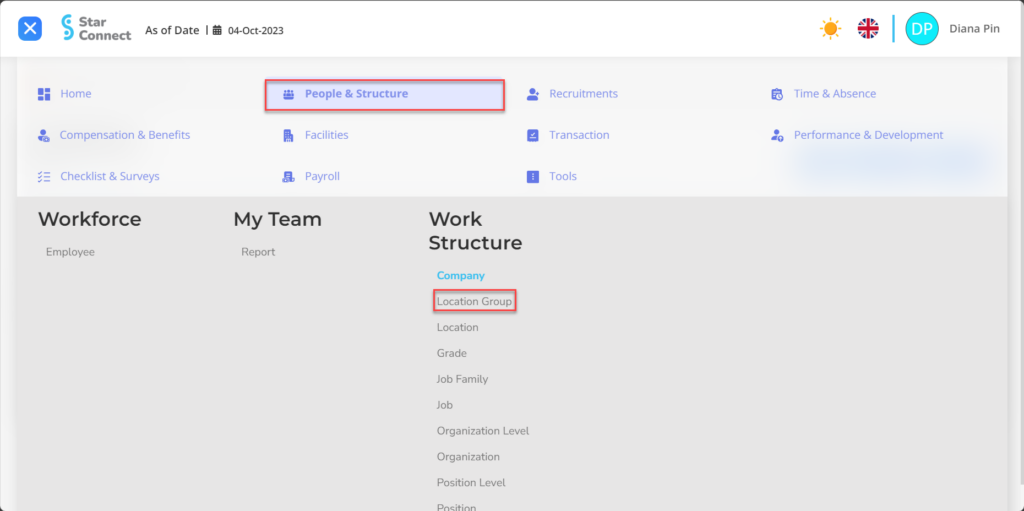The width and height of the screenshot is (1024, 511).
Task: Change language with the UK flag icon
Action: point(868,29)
○ ○ ○ ○
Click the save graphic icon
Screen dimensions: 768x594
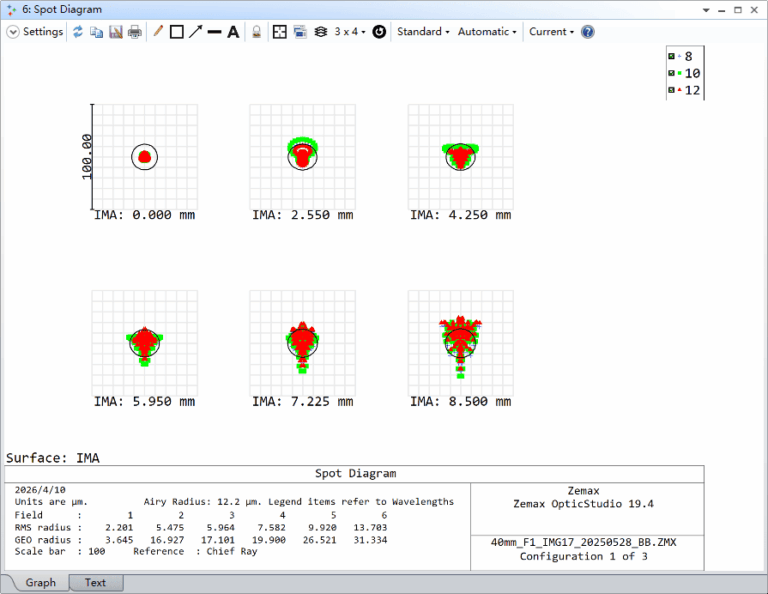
○ ○ ○ ○
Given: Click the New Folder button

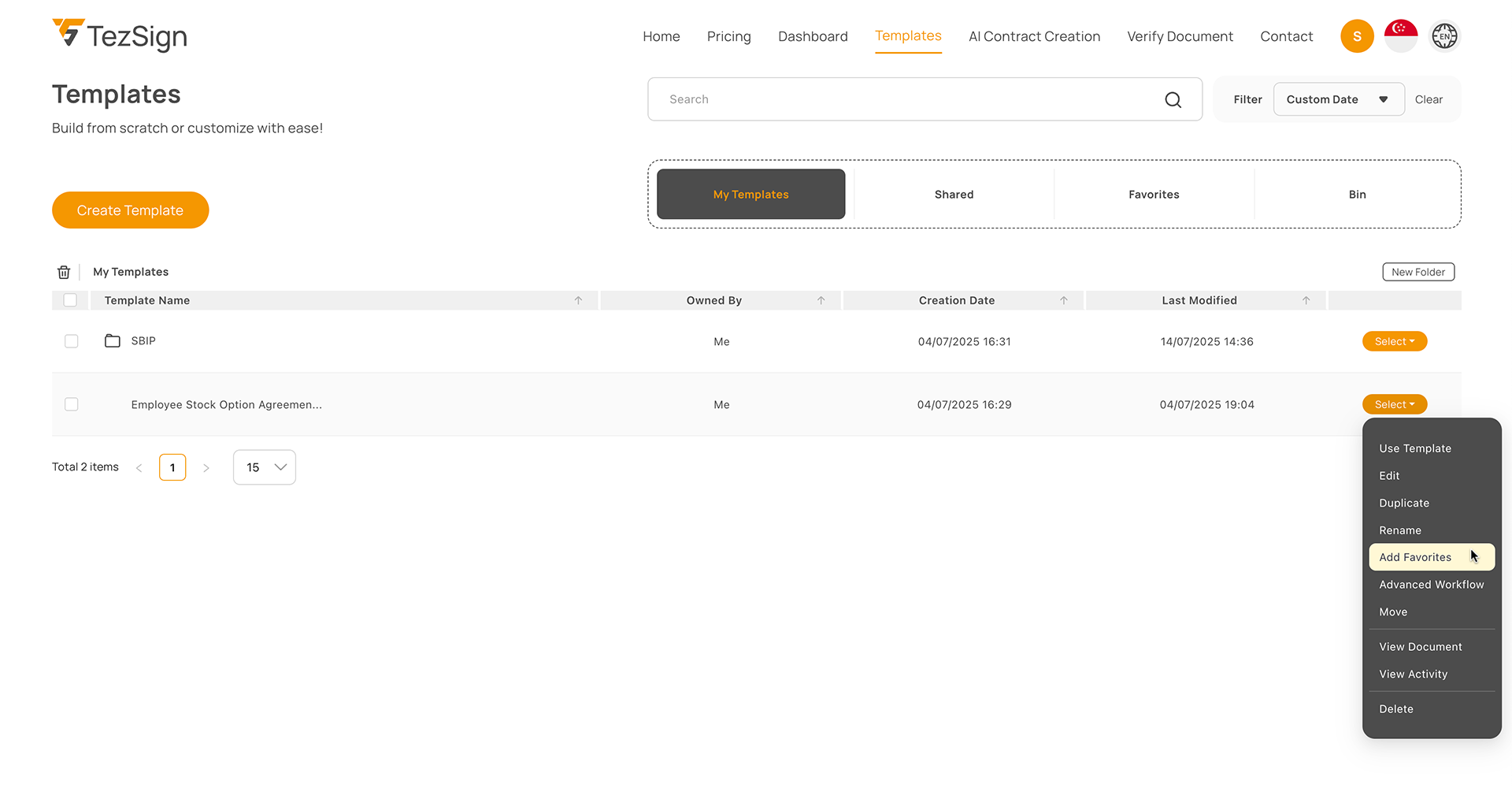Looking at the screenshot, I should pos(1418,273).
○ ○ ○ ○
# Task prompt
Please transcribe only the lines in the records above running from the line that has "Click the save graphic icon" through the line that has "Screen dimensions: 768x594", both included, exactly as they appear.

# Task result
Click the save graphic icon
Screen dimensions: 768x594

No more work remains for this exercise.